Pas question pour le Conseil fédéral de rester les bras croisés face aux provocations libyennes. Comme Tripoli refuse de coopérer, il a décidé mercredi de suspendre l’accord signé le 20 août avec la Libye. Berne n’a toujours pas de nouvelles de Max Göldi et Rachid Hamdani, «enlevés en violation du droit international», souligne le gouvernement dans un bref communiqué. «Les autorités libyennes refusent tout droit de visite», précise la déclaration. Dans ces circonstances, il fallait donc agir pour défendre l’honneur de la Suisse. Le Conseil fédéral a aussi confirmé qu’il poursuivrait jusqu’à nouvel ordre sa «politique de visas restrictive vis-à-vis des ressortissants libyens».

La situation a empiré

Après avoir bravement tenté, par la voie diplomatique habituelle, de négocier et d’arrondir les angles après l’arrestation d’Hannibal Kadhafi à Genève en juillet 2008, Berne hausse donc le ton et bande les muscles. Hans-Rudolf Merz a été critiqué pour avoir fait trop de concessions le 20 août devant les Libyens, de s’être «aplati» devant le clan Kadhafi. Mais depuis, Tripoli n’a pas respecté les clauses de l’accord qui prévoyait notamment la mise sur pied d’un tribunal arbitral pour élucider les circonstances de l’arrestation du fils du président libyen.

Le délai de soixante jours pour rétablir des relations consulaires normales a été totalement ignoré. La situation n’a fait qu’empirer puisque les deux Suisses bloqués depuis le 19 juillet 2008 à Tripoli ont été enlevés le 18 septembre dernier pour être placés en «lieu sûr» selon la terminologie libyenne, quelques jours avant la rencontre entre le président de la Confédération et Mouammar Kadhafi à New York. Ils étaient auparavant sous la protection de l’ambassade de Suisse à Tripoli. Une délégation suisse s’est encore déplacée les 18 et 19 octobre à Tripoli, avant la date butoir du 20. Mais elle est rentrée bredouille.

Conscient des risques

Le 22 octobre, Micheline Calmy-Rey et Hans-Rudolf Merz ont parlé de «kidnapping» devant les médias. Et de «situation inacceptable». Un ton bien plus ferme qu’au préalable. Ils ont affirmé à ce moment-là que le Conseil fédéral allait adopter une nouvelle stratégie. La suspension de l’accord dévoilée mercredi correspond à cette nouvelle étape. Le Conseil fédéral est conscient des risques qui peuvent en découler pour les otages. Mais Amnesty International et leurs proches, surtout la famille du Suisso-Tunisien Rachid Hamdani, prennent aujourd’hui le relais pour médiatiser leur cas et faire pression. Pour Berne, il s’agit désormais de défendre les institutions et la dignité de l’Etat. Et de montrer que la Suisse n’a pas à subir les règles et les humiliations du clan Kadhafi. «Les Libyens sont d’ailleurs de plus en plus embêtés d’avoir kidnappé les deux Suisses…» glisse un proche du dossier. «La Suisse a toujours œuvré comme un Etat de droit et elle continue à le faire en suspendant un accord que Tripoli ne respecte pas.» Pouvait-elle d’ailleurs agir autrement sans perdre la face?

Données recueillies
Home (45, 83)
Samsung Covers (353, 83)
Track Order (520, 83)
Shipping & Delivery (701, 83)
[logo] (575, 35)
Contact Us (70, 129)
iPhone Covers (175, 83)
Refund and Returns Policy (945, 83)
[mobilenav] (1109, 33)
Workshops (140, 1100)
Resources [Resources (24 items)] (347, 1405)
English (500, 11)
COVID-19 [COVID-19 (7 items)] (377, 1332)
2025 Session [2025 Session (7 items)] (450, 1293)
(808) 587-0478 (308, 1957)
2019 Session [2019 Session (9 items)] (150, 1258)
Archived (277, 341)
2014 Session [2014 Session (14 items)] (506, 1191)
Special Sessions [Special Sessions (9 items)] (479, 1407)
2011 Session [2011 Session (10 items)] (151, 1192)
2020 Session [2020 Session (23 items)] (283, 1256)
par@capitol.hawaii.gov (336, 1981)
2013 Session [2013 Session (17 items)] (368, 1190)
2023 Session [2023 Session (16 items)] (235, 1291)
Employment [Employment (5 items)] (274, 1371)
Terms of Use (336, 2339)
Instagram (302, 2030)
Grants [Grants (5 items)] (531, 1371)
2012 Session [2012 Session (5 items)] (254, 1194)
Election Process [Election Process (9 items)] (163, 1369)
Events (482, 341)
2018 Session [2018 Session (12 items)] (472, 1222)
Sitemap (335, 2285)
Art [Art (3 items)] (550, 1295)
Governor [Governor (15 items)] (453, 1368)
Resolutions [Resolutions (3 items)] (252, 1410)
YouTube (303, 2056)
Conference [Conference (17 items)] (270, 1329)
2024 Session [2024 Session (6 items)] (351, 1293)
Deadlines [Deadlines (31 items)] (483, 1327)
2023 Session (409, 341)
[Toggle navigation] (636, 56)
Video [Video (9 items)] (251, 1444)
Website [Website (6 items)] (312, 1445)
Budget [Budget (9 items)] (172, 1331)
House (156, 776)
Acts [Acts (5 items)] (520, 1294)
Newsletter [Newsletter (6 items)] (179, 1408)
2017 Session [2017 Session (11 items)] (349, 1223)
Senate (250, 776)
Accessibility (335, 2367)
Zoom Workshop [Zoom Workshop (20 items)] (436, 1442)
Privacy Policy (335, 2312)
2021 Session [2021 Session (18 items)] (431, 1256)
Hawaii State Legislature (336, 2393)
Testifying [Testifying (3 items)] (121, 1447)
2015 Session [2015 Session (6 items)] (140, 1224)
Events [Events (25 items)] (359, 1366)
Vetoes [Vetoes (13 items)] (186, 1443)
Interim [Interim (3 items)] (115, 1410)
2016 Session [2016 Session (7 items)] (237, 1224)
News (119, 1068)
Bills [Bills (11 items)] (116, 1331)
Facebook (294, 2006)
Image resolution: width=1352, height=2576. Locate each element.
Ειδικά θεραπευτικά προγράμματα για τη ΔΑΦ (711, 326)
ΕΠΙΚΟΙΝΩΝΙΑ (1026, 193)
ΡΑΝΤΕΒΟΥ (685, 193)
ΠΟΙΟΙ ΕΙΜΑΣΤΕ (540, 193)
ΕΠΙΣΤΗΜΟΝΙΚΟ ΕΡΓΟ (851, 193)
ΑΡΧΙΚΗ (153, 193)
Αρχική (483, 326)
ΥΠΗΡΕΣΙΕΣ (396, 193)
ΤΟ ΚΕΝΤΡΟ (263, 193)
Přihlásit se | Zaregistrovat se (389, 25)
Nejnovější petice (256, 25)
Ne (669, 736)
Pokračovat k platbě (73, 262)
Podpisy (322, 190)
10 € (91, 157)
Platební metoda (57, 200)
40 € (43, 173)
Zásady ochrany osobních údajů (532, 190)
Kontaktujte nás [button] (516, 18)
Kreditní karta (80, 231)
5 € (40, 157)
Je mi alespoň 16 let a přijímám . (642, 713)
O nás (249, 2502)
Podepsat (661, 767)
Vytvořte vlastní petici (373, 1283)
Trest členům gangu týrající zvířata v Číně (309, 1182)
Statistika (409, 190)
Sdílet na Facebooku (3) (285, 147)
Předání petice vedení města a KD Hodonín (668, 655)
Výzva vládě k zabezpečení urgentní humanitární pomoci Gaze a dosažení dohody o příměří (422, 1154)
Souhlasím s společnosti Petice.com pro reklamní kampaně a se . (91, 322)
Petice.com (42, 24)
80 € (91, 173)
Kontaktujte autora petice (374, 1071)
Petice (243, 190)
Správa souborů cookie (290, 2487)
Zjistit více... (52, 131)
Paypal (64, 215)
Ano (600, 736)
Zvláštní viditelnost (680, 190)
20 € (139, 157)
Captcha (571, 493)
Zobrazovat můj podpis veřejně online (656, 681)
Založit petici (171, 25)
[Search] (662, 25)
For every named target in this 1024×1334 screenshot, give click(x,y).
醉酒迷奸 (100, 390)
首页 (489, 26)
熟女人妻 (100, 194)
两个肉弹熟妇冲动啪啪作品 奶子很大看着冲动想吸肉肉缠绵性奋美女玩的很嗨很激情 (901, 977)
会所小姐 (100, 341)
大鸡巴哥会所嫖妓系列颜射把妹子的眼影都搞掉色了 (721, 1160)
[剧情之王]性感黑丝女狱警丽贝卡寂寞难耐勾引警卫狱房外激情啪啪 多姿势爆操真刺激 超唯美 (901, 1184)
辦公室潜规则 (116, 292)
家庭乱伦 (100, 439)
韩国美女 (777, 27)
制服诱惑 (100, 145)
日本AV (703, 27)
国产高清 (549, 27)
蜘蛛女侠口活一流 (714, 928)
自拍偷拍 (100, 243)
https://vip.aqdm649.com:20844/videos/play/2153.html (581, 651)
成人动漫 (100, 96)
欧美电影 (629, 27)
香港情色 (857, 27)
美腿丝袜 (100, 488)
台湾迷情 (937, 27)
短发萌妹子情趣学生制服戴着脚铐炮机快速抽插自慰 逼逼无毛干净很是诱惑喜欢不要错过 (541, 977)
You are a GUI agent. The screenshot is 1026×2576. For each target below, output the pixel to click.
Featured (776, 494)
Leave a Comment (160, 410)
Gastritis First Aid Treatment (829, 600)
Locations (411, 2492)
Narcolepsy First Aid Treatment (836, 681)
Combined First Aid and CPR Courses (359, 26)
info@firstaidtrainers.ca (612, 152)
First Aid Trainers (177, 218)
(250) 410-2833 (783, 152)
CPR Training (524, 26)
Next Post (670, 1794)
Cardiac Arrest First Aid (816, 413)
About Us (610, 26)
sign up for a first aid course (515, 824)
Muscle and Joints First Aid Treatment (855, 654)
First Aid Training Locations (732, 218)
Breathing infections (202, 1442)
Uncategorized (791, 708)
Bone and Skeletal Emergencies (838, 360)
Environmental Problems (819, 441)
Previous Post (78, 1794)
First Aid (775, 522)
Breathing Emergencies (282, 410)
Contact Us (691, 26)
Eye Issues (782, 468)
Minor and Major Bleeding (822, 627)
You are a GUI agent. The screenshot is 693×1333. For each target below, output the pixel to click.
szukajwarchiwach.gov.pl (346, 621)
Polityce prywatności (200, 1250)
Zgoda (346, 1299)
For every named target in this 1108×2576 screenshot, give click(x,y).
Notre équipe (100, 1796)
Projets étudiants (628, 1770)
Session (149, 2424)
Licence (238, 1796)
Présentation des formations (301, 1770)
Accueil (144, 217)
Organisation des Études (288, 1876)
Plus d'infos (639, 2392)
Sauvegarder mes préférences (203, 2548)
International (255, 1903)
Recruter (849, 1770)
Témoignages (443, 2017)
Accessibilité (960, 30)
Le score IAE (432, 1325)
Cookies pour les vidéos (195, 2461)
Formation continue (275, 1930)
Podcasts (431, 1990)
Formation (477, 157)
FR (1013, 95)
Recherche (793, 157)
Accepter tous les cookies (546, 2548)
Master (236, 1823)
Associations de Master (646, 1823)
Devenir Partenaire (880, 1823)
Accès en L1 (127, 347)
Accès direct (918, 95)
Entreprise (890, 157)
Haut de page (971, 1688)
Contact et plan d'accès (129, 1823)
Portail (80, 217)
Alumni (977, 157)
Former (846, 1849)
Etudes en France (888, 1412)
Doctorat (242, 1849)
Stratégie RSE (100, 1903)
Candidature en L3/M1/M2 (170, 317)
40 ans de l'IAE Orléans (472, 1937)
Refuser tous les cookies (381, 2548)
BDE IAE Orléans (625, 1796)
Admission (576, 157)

> Les consignes
• 1. Pouvez-vous condenser sous forme de liste le paragraphe de l'article sur la crise entre la Suisse et la Libye qui commence par « Le délai de soixante jours », sans perdre ses faits principaux ?
• 2. Pouvez-vous prolonger l'article sur la crise entre la Suisse et la Libye à partir de sa dernière phrase ?

> Les réponses
• 1.
- Le délai de soixante jours prévu pour rétablir des relations consulaires normales a été totalement ignoré.
- Les deux Suisses bloqués à Tripoli depuis le 19 juillet 2008 ont été enlevés le 18 septembre. Ils ont été placés en « lieu sûr » quelques jours avant la rencontre entre le président de la Confédération et Mouammar Kadhafi à New York.
- Ils étaient jusque-là sous la protection de l'ambassade de Suisse à Tripoli.
- Une délégation suisse s'est rendue à Tripoli les 18 et 19 octobre, avant la date butoir du 20, mais elle est rentrée bredouille.

• 2.
Hasni Abidi salue la stratégie du Conseil fédéral. «La fermeté a toujours payé avec la Libye», commente le directeur du Centre d’études et de recherche sur le monde arabe et méditerranéen (Cermam). Pour lui. Berne a raison de hausser le ton malgré la situation délicate dans laquelle se trouvent les deux hommes d’affaires suisses. «Le Conseil fédéral fait pression, mais il ne s’agit pas d’une déclaration de guerre. En suspendant un accord non respecté au lieu de le dénoncer, il laisse une porte ouverte à Tripoli si les Libyens décident de coopérer», note-t-il.

La suspension d’un accord bilatéral est réglée par la Convention de Vienne sur le droit des traités. L’article 60 du texte prévoit qu’une «violation substantielle d’un traité bilatéral par l’une des parties autorise l’autre à invoquer la violation comme motif pour mettre fin au traité ou suspendre son application en totalité ou en partie». Reste que la Libye peut contester la décision suisse, soulignait récemment le professeur de droit constitutionnel Pascal Mahon dans nos colonnes (LT du 23.10.09). «La question repartirait alors devant une autorité tierce, qui pourrait être, selon la Convention de Vienne, un conciliateur choisi sur une liste proposée par le secrétaire général des Nations unies», soulignait l’expert.

PS, PDC et PLR saluent la décision de Berne. «Il était temps de mettre un terme à une politique trop gentille», souligne le PS dans un communiqué. Le PLR rappelle qu’il revendiquait la suspension de l’accord depuis deux mois déjà. Pour Toni Brunner, le président de l’UDC, «l’accord ne vaut même pas le prix du papier sur lequel il a été écrit». Il préconise ainsi une recette bien plus corsée: la rupture des relations diplomatiques.

Le secrétaire d’Etat Michael Ambühl a évoqué mercredi à Rabat la situation des deux otages suisses en Libye, lors d’une rencontre avec son homologue marocaine. (ATS)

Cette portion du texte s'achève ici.